Friday, January 20, 2012

President Obama Channels a little Al Green. By Geniusofdespair

If you haven't seen the President singing yet, here it is.



Link to video.

10 comments:

Anonymous said...

You will never see Mitt Romney try that!

Bill said...

Romney wouldn't try that?

Check this out.

By the way, G.O.D., there's a custom setting in YouTube where you can adjust the width so your video doesn't spill over into the next column.

Geniusofdespair said...

I know about the custom setting on youtube...I have about 170 videos on my account. Do I care if it spills over? Hell no.

Bill said...

It's about looking nice.

Geniusofdespair said...

I guess...

Anonymous said...

He just sealed my vote!

Oh Gee Mack said...

I'm not falling for that.... Now it's election time and he's trying to get the black folks back on his side. Heard he was out recruiting rappers, singers, and reality stars for his upcoming campaign....

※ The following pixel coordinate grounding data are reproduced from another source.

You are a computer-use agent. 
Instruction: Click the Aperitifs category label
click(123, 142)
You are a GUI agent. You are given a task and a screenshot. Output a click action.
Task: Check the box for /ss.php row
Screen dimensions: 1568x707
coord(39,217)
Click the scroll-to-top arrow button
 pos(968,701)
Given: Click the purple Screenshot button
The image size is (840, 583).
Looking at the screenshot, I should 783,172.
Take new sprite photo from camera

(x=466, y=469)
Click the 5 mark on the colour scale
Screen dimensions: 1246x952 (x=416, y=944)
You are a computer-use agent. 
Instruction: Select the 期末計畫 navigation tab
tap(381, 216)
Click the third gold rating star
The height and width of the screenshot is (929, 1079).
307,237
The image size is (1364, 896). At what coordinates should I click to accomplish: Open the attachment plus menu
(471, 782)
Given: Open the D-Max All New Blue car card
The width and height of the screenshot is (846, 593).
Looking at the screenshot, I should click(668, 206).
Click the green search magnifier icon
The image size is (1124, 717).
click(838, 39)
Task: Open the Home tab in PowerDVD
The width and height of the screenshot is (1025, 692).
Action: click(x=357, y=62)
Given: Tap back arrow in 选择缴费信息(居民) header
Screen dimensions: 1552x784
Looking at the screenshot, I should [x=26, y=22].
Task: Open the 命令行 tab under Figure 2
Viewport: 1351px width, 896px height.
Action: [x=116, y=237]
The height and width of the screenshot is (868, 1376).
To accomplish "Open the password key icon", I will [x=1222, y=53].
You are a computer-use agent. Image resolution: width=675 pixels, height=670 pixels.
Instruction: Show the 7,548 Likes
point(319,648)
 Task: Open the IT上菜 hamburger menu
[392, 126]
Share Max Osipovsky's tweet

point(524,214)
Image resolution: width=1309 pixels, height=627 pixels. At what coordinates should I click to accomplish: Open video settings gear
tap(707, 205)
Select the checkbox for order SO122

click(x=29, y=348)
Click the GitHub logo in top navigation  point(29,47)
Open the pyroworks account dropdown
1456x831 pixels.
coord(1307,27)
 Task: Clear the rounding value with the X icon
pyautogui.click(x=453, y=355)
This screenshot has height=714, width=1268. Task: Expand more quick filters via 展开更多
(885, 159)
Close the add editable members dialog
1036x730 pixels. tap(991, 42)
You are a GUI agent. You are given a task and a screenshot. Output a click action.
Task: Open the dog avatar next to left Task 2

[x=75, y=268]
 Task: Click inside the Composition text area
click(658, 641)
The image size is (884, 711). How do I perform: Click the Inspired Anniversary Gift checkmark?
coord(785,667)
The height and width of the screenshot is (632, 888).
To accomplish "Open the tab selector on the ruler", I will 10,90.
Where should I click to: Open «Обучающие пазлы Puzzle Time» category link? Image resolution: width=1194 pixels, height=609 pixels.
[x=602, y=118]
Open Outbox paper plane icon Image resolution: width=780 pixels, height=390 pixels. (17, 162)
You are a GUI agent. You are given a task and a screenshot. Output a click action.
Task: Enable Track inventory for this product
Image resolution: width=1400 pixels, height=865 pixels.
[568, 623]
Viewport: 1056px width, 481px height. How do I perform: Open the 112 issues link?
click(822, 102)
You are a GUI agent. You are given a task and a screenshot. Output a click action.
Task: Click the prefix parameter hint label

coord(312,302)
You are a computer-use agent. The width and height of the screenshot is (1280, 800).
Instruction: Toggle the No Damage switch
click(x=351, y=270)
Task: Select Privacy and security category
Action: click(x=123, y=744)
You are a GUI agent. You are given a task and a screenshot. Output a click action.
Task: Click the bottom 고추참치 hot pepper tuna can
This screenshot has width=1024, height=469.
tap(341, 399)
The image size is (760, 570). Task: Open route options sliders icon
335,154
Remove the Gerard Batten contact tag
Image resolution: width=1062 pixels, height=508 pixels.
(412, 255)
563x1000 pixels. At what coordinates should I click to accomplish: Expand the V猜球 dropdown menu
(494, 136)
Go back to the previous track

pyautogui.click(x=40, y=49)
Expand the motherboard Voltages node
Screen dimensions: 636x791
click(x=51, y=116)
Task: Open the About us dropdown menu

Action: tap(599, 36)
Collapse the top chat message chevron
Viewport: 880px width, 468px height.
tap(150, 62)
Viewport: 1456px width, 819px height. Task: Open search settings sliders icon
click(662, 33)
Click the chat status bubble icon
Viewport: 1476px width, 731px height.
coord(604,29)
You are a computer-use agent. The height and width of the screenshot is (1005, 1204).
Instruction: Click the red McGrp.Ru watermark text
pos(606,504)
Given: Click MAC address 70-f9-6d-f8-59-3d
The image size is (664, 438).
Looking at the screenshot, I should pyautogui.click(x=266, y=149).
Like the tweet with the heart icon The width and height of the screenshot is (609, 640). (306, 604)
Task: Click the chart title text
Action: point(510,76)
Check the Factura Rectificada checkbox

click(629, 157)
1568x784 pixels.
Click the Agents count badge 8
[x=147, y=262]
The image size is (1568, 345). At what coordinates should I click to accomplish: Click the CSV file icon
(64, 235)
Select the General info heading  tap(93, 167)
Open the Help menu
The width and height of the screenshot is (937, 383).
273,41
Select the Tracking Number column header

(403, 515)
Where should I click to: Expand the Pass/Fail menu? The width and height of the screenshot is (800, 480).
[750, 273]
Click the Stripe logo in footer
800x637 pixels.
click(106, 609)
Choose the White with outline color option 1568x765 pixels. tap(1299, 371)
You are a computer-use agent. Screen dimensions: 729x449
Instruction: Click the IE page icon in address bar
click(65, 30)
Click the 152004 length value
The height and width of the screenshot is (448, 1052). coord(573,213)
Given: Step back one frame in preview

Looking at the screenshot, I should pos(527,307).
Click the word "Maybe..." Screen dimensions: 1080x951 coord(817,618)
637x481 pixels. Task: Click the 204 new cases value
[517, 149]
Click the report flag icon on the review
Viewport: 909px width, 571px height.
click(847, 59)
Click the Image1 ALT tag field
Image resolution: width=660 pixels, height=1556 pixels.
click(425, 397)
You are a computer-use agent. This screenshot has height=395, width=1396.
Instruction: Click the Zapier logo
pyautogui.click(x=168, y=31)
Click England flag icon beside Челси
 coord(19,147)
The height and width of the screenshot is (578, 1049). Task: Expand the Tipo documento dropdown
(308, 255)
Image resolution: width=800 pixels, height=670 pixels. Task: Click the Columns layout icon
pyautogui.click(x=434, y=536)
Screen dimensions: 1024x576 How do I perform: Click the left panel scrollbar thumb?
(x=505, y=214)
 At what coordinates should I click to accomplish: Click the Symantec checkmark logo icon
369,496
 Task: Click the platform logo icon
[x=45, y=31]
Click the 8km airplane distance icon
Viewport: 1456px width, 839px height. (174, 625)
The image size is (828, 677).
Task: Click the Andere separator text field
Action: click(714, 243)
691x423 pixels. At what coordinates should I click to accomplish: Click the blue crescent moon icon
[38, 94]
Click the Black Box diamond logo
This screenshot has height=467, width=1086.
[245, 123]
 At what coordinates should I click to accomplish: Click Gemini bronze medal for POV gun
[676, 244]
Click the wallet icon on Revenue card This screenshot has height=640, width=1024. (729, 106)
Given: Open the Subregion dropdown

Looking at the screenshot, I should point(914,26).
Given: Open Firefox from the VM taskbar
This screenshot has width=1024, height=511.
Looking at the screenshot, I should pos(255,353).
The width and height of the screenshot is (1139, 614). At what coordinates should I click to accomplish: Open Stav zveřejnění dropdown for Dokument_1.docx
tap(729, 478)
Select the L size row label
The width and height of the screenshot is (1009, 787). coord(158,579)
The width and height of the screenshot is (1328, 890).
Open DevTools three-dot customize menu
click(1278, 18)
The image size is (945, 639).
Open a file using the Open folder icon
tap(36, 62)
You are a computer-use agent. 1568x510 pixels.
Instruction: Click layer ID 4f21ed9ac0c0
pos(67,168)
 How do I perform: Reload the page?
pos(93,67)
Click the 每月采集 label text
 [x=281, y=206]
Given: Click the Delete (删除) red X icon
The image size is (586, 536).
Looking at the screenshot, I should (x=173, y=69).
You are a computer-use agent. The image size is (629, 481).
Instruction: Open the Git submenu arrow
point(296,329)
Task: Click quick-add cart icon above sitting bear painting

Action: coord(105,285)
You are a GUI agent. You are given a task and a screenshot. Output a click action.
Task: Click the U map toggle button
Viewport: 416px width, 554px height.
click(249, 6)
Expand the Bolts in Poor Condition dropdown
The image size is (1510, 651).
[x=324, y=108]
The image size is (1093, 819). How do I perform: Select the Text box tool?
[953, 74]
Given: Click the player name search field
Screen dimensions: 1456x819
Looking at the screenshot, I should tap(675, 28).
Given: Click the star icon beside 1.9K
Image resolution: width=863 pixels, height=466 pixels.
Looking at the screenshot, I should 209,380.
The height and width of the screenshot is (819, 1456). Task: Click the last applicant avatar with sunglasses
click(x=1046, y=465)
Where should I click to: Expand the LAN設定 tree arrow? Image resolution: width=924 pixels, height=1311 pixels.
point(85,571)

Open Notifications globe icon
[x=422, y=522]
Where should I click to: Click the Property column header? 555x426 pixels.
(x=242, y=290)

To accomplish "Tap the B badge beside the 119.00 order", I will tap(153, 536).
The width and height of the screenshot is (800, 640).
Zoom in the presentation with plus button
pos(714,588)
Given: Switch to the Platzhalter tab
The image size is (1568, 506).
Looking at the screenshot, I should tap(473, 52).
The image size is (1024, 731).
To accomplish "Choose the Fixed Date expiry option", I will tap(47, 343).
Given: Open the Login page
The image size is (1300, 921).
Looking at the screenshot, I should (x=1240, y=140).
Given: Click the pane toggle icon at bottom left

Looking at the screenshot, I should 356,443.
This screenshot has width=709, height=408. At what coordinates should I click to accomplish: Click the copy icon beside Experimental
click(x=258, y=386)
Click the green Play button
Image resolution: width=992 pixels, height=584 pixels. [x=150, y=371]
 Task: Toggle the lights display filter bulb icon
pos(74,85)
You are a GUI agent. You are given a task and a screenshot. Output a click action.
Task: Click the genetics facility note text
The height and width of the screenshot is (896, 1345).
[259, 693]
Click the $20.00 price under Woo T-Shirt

The DEMON-CRATS and the REPUBLI-CONS are all on the same side....pushing the same agenda

POWER TO THE PEOPLE!

Drucker said...

Perhaps if he continues to sing, people will forget about how he destroyed our economy.

miaexile said...

Drucker - wake up. Bush is no longer the President, it's 2012. The Obama Presidency has seen 22 months in a row of positive job growth.

Geniusofdespair said...

Drucker - Wrong president and revisionist thinking:
For example in 2007 3 MILLION Americans lost their homes, the worst mortgage crisis in U.S. history.

All the ducks were in play when Obama took over. From the Financial Times 1/18/2009

The same charge has been levelled at Mr Bush’s economic policies. Inheriting a budget surplus from Mr Clinton of more than $200bn, Mr Bush bequeaths Mr Obama a record-shattering $1,200bn (€905bn, £815bn) projected deficit for 2009. Following the financial meltdown last autumn, Mr Bush summarised thus: “Wall Street got drunk and left us with the hangover.”

In his defence, almost nobody anticipated the depth or scale of the crisis. The outgoing president has also won grudging plaudits for having forgone his free-market instincts last October in favour of a $700bn market intervention. Mr Bush’s lieutenants have since been heavily criticised for alleged mismanagement of the emergency bail-out funds. Many conservatives now accuse Mr Bush of being a “socialist”.

That is a bit of a stretch. But Mr Bush can be accused of having been asleep on the watch. “I tried in 2005 to persuade the administration that mortgage lending was way too lax and that we should tighten up the terms and conditions,” says Larry Lindsey, who was Mr Bush’s chief economic adviser. “I was ignored. They said: ‘Oh Larry’s always too pessimistic. Now he thinks there’s a housing bubble.’ But I would not put the blame for this mess chiefly on the Bush administration. When there’s a bubble there’s always plenty of blame to go around.”

As with the key tenets of Mr Bush’s “war on terror”, Mr Obama has pledged to dismantle much of his predecessor’s economic legacy, most notably the large-scale tax cuts that went disproportionately to wealthy Americans in 2001 and 2003. Again, however, the most pointed criticisms directed at Mr Bush’s economic policies dwell on his alleged incompetence.

Until Hank Paulson was recruited in 2006, Mr Bush’s Treasury secretaries were derided as unqualified and seen as peripheral. The same charge was levelled repeatedly at many other appointees, large numbers of whom had scant credentials for the jobs they took on. On the campaign trail, Mr Obama’s biggest applause line came when he promised to appoint “qualified people to government”. From Florida to Ohio, it had audiences on their feet.